● **Task goal**
Within the listing below, how many lines contain the word "menu"? Answer with the number only.

● **Extracted material**
⁂

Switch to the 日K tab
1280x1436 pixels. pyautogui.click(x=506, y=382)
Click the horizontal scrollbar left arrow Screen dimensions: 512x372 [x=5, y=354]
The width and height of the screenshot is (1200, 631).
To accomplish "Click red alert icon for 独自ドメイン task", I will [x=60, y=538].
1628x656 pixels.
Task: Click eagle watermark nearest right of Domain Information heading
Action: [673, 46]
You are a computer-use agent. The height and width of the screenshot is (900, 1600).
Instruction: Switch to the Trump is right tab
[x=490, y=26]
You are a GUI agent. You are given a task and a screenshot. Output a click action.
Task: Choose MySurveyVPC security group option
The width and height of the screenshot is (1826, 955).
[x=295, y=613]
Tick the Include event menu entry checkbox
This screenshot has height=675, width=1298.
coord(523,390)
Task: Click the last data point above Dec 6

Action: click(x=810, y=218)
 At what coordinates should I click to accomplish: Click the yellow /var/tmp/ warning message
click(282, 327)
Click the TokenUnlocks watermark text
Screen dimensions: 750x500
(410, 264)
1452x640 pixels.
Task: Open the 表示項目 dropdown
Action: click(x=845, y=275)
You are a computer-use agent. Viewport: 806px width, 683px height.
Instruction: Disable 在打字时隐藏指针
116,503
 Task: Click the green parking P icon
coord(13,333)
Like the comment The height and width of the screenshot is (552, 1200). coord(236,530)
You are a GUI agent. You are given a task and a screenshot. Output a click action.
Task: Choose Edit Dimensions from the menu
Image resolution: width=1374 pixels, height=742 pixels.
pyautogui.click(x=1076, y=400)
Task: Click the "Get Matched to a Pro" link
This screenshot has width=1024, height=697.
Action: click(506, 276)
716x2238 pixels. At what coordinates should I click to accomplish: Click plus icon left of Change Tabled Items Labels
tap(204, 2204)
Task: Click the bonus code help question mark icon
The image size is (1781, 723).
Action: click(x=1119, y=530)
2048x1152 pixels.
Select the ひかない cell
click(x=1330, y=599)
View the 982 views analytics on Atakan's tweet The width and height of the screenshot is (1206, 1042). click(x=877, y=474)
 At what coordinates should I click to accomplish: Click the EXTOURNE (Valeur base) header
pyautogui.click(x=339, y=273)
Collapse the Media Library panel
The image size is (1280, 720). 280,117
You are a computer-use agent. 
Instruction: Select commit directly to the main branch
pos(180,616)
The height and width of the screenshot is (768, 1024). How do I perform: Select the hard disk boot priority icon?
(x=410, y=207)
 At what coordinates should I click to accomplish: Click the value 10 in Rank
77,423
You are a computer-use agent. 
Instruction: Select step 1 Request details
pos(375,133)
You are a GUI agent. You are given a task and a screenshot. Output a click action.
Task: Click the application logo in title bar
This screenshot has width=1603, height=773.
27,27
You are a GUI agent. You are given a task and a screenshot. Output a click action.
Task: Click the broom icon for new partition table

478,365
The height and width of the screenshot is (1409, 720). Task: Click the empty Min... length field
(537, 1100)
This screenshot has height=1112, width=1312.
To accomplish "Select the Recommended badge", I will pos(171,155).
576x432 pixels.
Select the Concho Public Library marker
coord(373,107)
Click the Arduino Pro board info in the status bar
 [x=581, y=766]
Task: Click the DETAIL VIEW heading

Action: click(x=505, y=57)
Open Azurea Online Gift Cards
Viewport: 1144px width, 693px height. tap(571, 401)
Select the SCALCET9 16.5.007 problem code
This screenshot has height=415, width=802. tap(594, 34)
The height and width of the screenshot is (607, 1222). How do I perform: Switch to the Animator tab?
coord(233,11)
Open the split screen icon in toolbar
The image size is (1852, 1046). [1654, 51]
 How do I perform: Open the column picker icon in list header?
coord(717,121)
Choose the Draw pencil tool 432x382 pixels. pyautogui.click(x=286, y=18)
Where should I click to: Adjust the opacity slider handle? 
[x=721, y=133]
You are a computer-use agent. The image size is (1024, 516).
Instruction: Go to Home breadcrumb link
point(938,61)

⁂

● **Task response**
2